Private equity and VC investors have been pouring capital into Brazil as investment dollars going to Latin America rose more than six-fold over the prior year, to $17.2 billion in 2010, according to Venture Equity Latin America, sister publication to peHUB.com. But as investors seek to ready even more capital for deployment, it seems as if a Brazilian bubble is building, and it could be time to direct capital into other regions that also have sustainable growth potential.

As Brazil’s economy expands, its currency has been subject to inflation, as the real has appreciated about 50% in two years’ time, driving up the price of assets for PE and VC backers and spurring Goldman Sachs to call it the most overvalued in the world. It is worth noting that, along with a substantial increase in the volume of capital poured into Brazilian deals, PE capital has been increasingly spent in Latin American nations including Peru, Colombia, Panama and Chile, where the middle class is also expected to expand.

However, Brazil remains Latin America’s largest economy, and is largely responsible for helping to drive billions into the broader region. Brazil’s developing infrastructure (in part to host the FIFA World Cup in 2014 and Olympics two years after) diversified economy, and population—growing to about 200 million—is presenting investors with something they lack in other regions: a rise in discretionary income. They took notice.

On top of what they spent last year, buyout funds raised $8.1 billion for Latin America-focused funds in 2010, according to the Latin American Venture Capital Association, including Advent International, which received $1.65 billion in commitments. Now, according to data provider Prequin, it is expected that this will double in 2011 alone, to more than $16 billion. It is a pretty good time for long-term investors in Brazil to make exits to foreign buyers, it would seem.

Already, the biggest names in U.S. private equity have deployed manpower and capital to Latin America, including Blackstone, Carlyle, Apax Partners, First Reserve, and, most recently, 3i. They will compete with regional firms Axxon Group, GP Investments and BR Partners. According to the Venture Equity Latin America report, investors most frequently targeted deals in financial services, energy and food production and distribution during 2010.

Still, optimism found in Brazil is relatively new.
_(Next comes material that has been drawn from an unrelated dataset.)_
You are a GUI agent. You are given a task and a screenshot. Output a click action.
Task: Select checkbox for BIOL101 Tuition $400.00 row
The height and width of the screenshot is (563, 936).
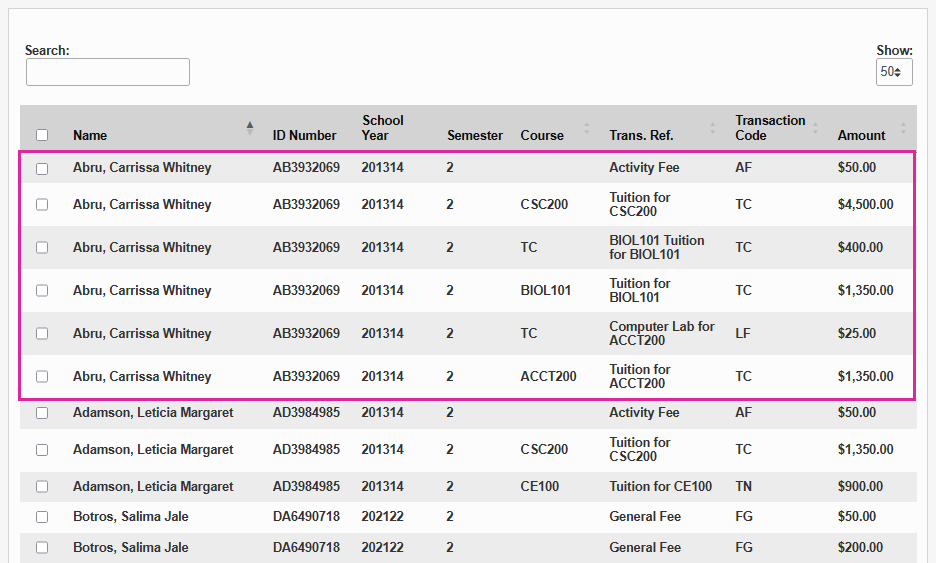point(42,248)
The Venture Equity Latin America study noted that before the $17.2 billion deal bonanza unfolded across Latin America in 2010, investment in the region had trended downward from 2007 through 2009. It is also worth noting, that as investors express trepidation about rising prices in Brazil, still others worry too much capital is flooding into Asia, another hot spot for private equity.

Private equity investors will not only be betting that Brazil’s burgeoning middle class and growing economy will give a lift to their assets if they are still willing to invest there—they’ll also essentially be making a bet on deflation. Sure, heading down to Rio to catch a board meeting is virtually guaranteed to turn up a better time than going to Hangzhou or Bangalore—but investors still need to be cautious they’re not diving head-long into another bubble.